As Freezing persons, recollect the Snow –
First – Chill – then Stupor – then the letting go – 

  • The final lines close out the poem with a simile that—surprise, surprise—is a little unclear. 
  • The speaker is kicking back to lines 10-11 and telling us that if we manage to survive the period of shock then remembering it will be the same as how people who freeze to death remember snow. 
  • Question: how do people who've frozen to death remember anything? The simile directly contradicts "outlived" in line 11.
  • If somebody experiences "the letting go," (a.k.a. dying) then they haven't outlived anything.
  • It seems like the speaker is using this contradiction to again put us in a state that's between life and death.
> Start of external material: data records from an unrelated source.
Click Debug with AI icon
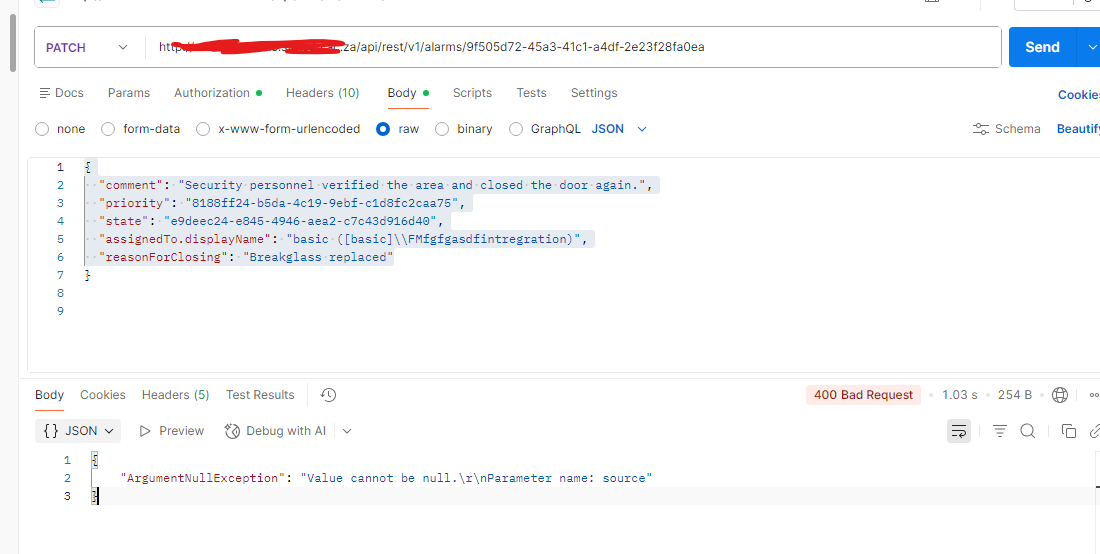 coord(232,431)
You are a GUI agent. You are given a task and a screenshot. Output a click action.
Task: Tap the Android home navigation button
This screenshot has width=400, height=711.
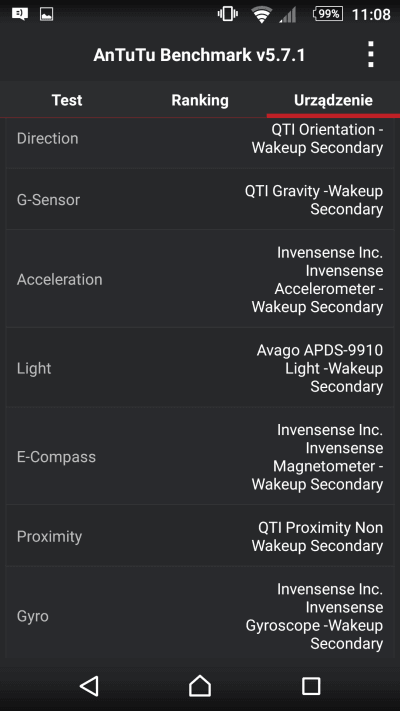coord(200,686)
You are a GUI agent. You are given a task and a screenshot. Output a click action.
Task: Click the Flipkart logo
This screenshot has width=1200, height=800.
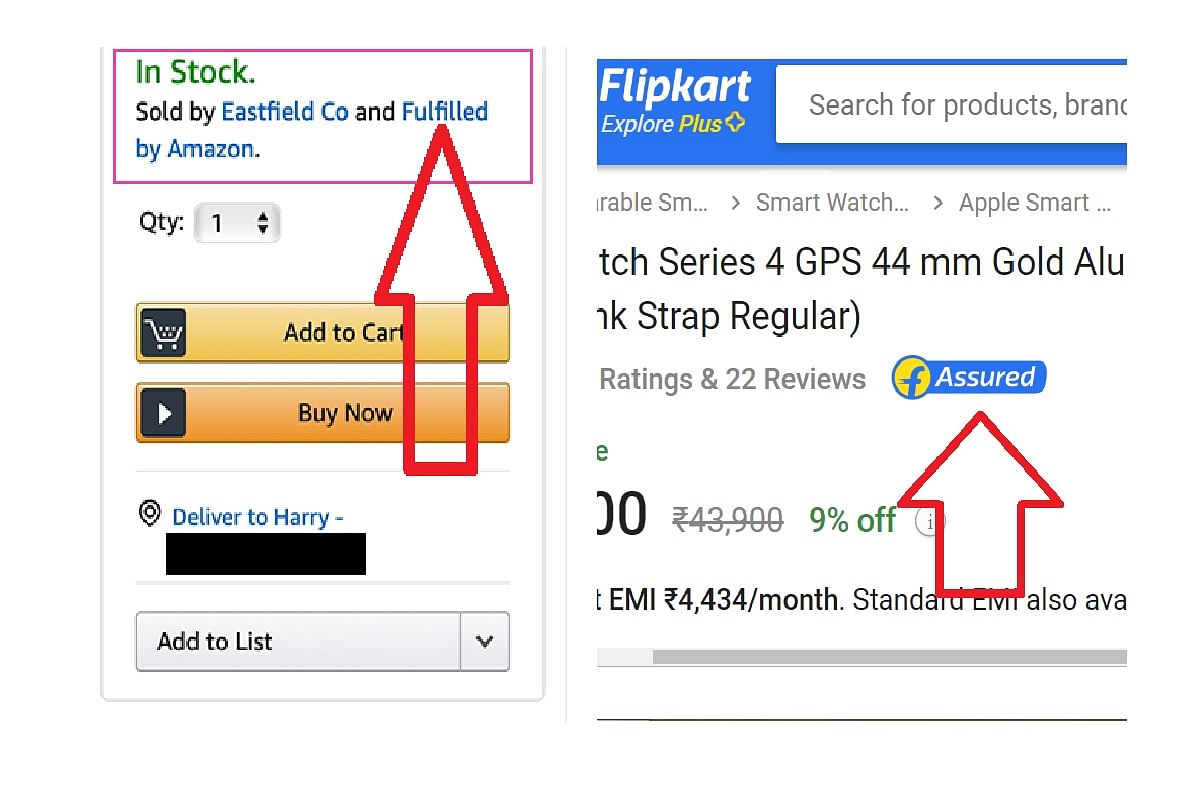point(675,88)
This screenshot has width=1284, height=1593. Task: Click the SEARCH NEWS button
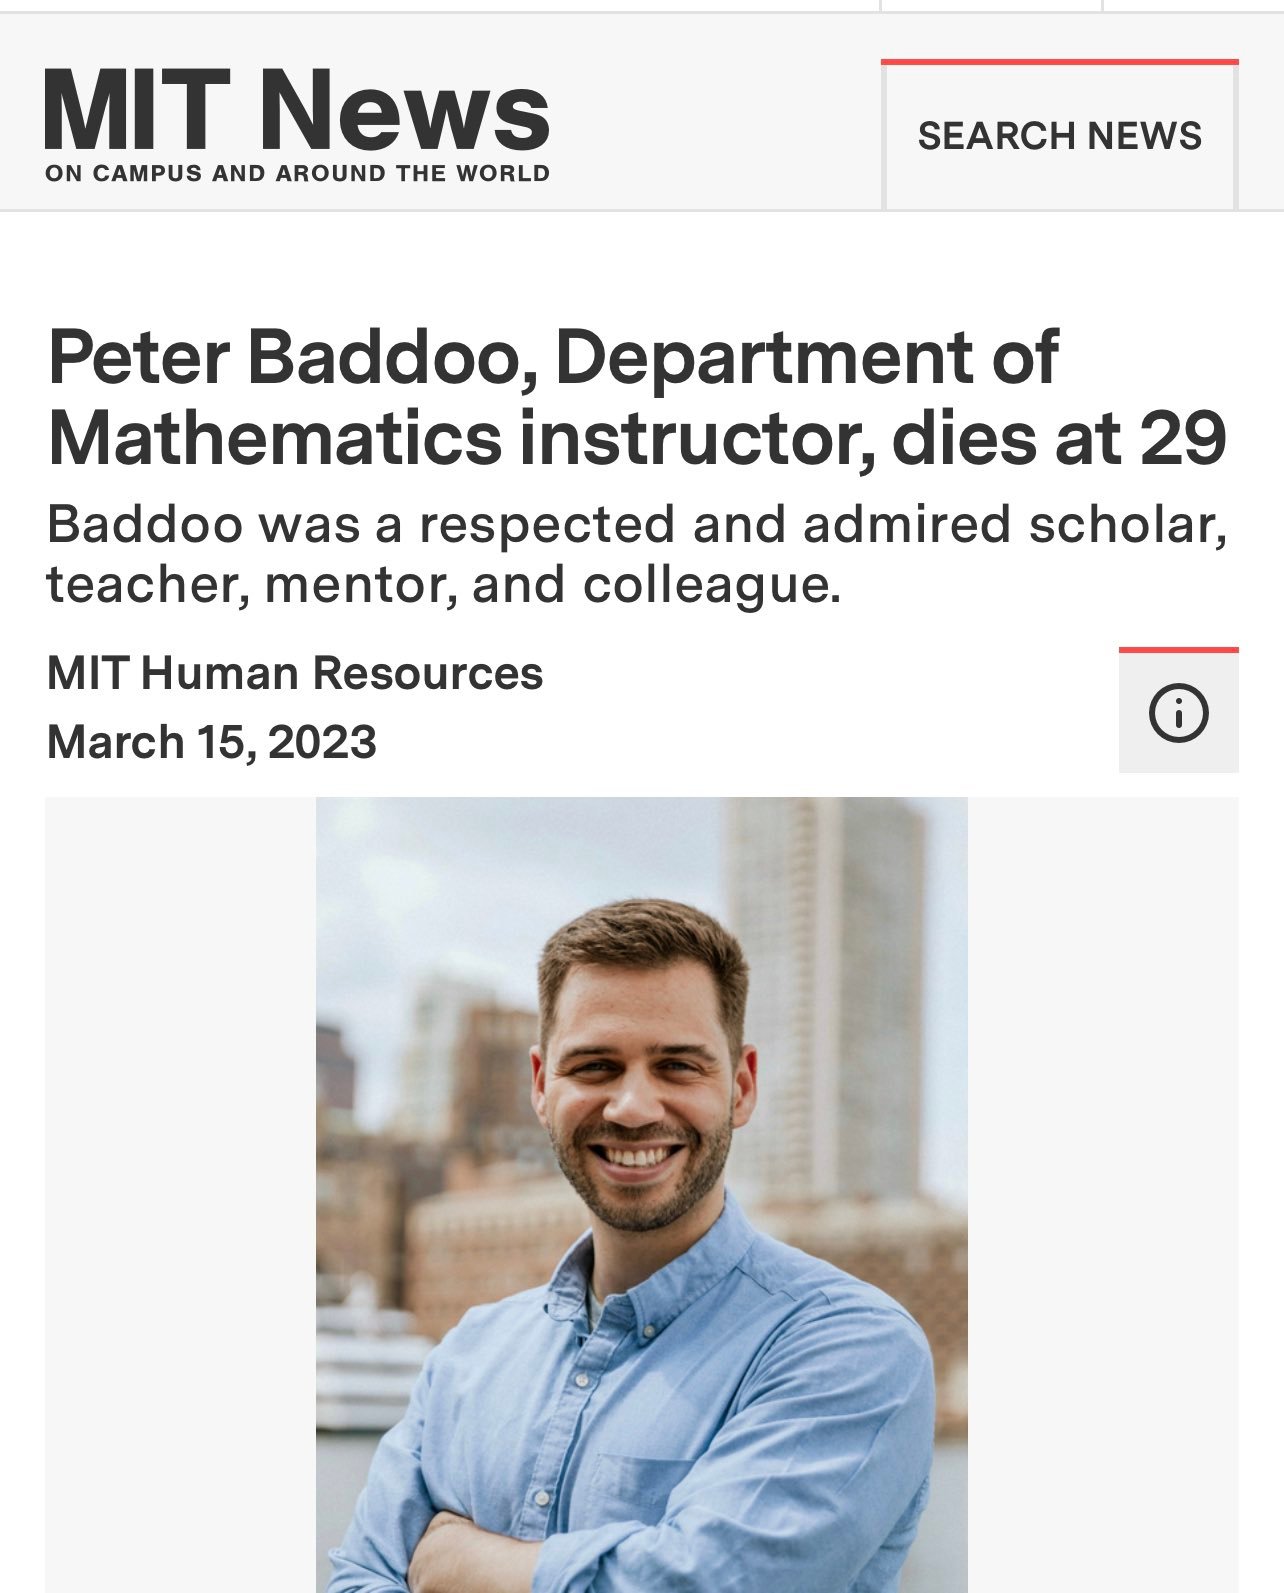tap(1059, 136)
  • Just like with the tomb-y nerves in the first stanza and the robotic walking in the second, here we're put in a numb in between place. 
  • The idea of numbness is hammered home by the image of snow. The feeling of freezing to death in a snowstorm—that's gotta be as about as numb as it gets. 
  • Like in 11, the speaker also stops the show with a caesura. In line 12, she puts a comma between "persons" and "recollect."
  • There's no grammatical reason for this, but what it does do is put some space between the words.
  • The final line is caesura'd to the max.
  • Here, Emily's trademark dashes divide up the line, putting pauses all the way through. All this pausing in the midst of the line does a great job of slowing the poem down. 
  • This is especially poignant in the last line when the speaker is describing the stages of freezing to death, which can be a slow process. 
  • Overall, this fracturing of the final lines seems like a great way to end a poem that gives us such a vivid picture of the fractured consciousness of a person numbly reeling from a big trauma.